Segment Start: Text shown
RAG on Databricks: Vector Search + LLM (2026)

RAG (Retrieval-Augmented Generation) is an architecture that combines an LLM's generation capability with retrieval over external knowledge, suppressing hallucinations while producing up-to-date, accurate answers. On the Databricks GenAI Engineer exam, roughly 30-40% of the questions cover RAG, testing your understanding of architecture design, component selection, and evaluation methods.

Overall RAG Architecture

A RAG pipeline consists of two stages: a retrieval phase and a generation phase. The user's query is converted into an Embedding, Vector Search retrieves related documents, and the prompt is then sent to the LLM together with that context.

┌─────────────────────────────────────────────────────────────┐
│                    RAG Pipeline                             │
│                                                             │
│  User Query                                                 │
│      │                                                      │
│      ▼                                                      │
│  ┌──────────────┐    ┌──────────────────┐                   │
│  │ Embedding    │───▶│ Vector Search    │                   │
│  │ Model        │    │ (similarity)     │                   │
│  └──────────────┘    └───────┬──────────┘                   │
│                              │ Top-K chunks                 │
│                              ▼                              │
│                     ┌──────────────────┐                    │
│                     │ Prompt Template  │                    │
│                     │ (Query+Context)  │                    │
│                     └───────┬──────────┘                    │
│                             │                               │
│                             ▼                               │
│                     ┌──────────────────┐                    │
│                     │ LLM (generation) │                    │
│                     └───────┬──────────┘                    │
│                             │                               │
│                             ▼                               │
│                        Response                             │
└─────────────────────────────────────────────────────────────┘

This pipeline design lets the LLM access information it did not see at training time (internal documents, fresh data, etc.) and produce grounded answers.

Comparing Chunking Strategies

Before storing documents in Vector Search, you need to split them into appropriately sized chunks. Chunking strategy directly affects retrieval accuracy, so the right choice depends on the characteristics of the document.
Segment End: Text shown
▶ **Exercise directions**:
According to the Databricks RAG text, why must the chunking strategy be chosen to suit the characteristics of the document? Answer in one to three sentences.
Segment Start: Material provided
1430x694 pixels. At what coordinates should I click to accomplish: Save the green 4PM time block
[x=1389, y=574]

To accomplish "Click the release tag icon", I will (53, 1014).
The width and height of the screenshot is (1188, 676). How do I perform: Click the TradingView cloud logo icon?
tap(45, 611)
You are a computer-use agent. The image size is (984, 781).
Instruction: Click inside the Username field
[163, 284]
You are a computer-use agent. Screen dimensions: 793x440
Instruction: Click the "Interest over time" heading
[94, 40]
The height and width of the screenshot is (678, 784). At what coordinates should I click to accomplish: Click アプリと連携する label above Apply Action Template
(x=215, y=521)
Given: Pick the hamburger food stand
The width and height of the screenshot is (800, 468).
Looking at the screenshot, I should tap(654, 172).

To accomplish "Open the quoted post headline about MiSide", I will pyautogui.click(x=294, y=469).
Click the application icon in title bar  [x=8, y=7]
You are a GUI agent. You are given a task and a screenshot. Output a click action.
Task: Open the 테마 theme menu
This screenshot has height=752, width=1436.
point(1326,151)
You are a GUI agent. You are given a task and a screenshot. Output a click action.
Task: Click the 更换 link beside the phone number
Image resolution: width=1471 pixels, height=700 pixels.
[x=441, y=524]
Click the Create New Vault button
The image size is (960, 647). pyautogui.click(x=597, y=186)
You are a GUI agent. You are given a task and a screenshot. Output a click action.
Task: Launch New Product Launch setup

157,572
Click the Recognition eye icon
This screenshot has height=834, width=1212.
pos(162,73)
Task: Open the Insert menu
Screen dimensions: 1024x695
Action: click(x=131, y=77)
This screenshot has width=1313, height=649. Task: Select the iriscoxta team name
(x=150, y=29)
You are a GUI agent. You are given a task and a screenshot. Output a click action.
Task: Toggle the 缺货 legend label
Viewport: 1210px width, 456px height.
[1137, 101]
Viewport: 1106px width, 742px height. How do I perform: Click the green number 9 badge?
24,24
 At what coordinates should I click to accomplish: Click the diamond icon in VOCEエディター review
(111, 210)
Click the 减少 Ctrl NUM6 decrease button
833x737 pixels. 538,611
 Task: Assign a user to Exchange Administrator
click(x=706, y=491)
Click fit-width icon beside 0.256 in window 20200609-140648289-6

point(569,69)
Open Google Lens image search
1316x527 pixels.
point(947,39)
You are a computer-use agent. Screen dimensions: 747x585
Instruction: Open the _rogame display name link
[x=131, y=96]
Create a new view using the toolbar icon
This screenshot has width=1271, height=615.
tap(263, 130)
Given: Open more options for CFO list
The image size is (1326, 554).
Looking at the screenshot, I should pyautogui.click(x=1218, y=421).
Segment End: Material provided
▶ **Written answer**:
The chunking strategy directly affects retrieval accuracy. For that reason, documents must be split into appropriately sized chunks before they are stored in Vector Search, and the right way to split them depends on the characteristics of each document.